The most important takeaway of this study is not how the various models performed on these specific tasks but what to consider when using AI for legal analysis. In part, this is because the results of the exact same AI prompt change. As Prof. Peoples highlights, one of the issues for AI in legal work is that the results aren’t reproducible. The rule of law relies on results being consistent across similar situations. Precedent is a critical feature of American law. However, “the instability of answers created by LLMs complicates their usefulness for legal work and ability to think like a lawyer. Researchers who repeatedly input identical prompts to generative AI will never receive the same responses.” (P. 75.) (A recent article on inconsistency that may be of interest is Or Cohen-Sasson, Stochastic Justice: Legal Inconsistency by Human and AI, (2025).)

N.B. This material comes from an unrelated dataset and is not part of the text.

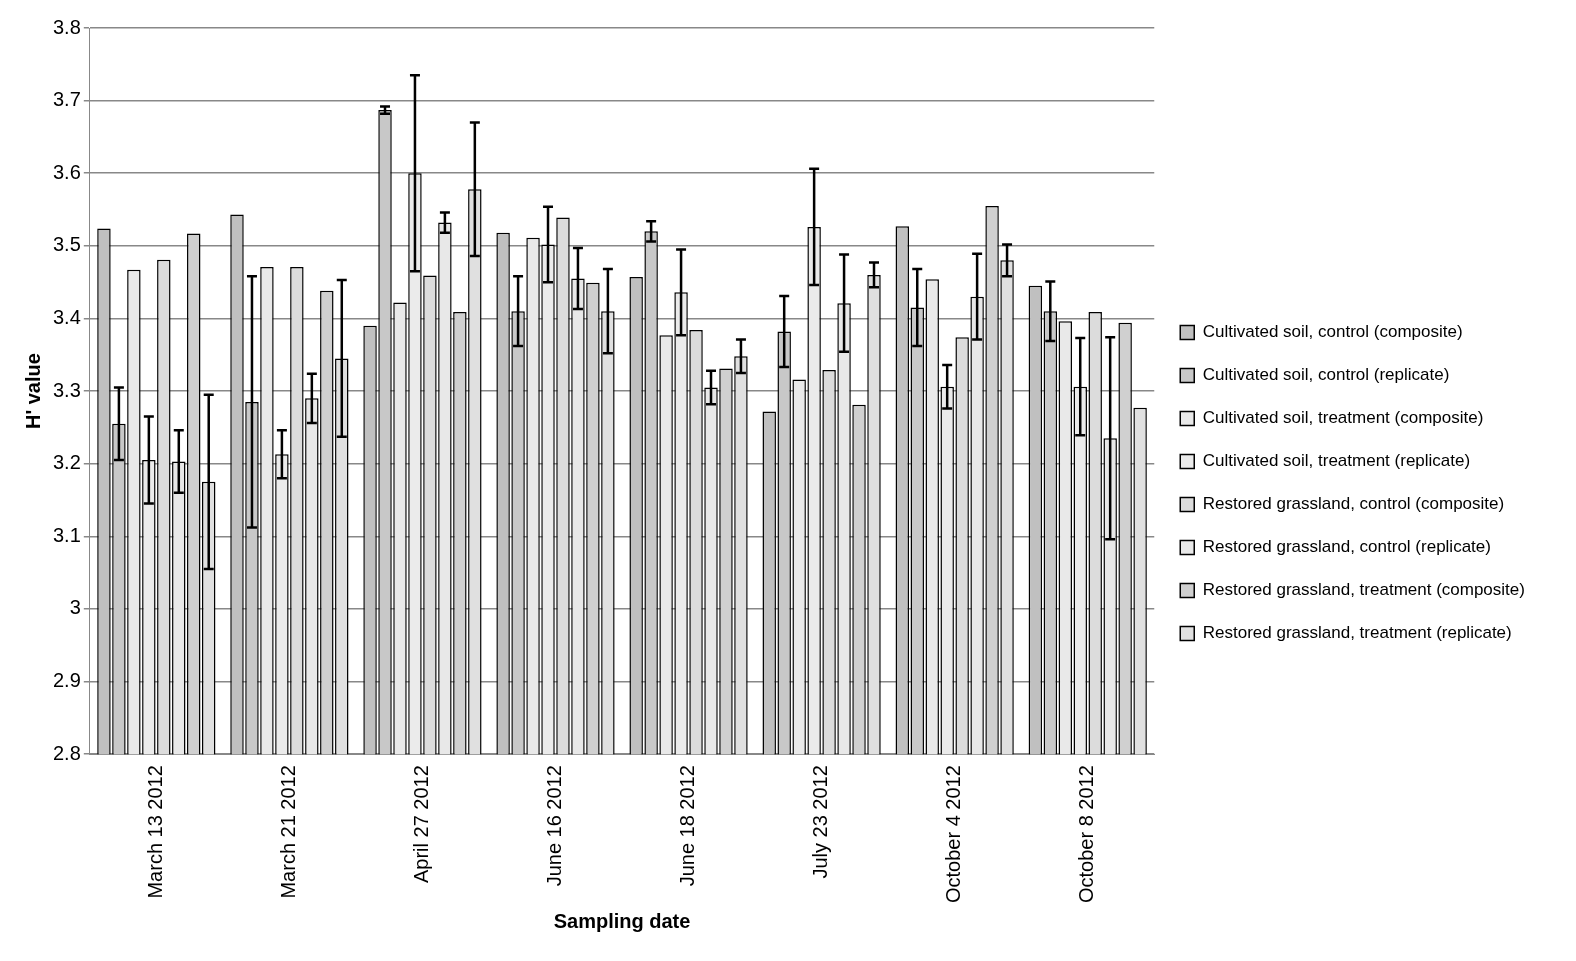  I want to click on y-tick-label: 3.7, so click(66, 100).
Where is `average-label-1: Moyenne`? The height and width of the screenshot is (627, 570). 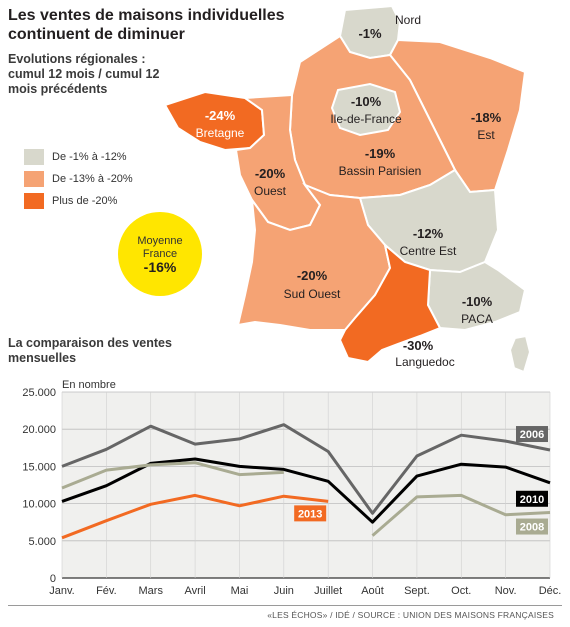
average-label-1: Moyenne is located at coordinates (160, 240).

Another issue for AI, that seems intractable, is the lack of transparency often present regarding the algorithms underlying the system and the details of the information models on which they were trained or which they can access. This is protected as intellectual property and a trade secret, but leaves users mostly clueless about how the model works, what it prioritizes, and what information it is using as a basis for responses. This lack of understanding would be challenged, or at least queried in most other legal processes, but is often accepted when using AI tools.
Prof. Peoples’ study on the efficacy of LLMs for legal analysis should be required reading for law students and lawyers using AI tools, and can serve as a guideline for examining the performance of those tools.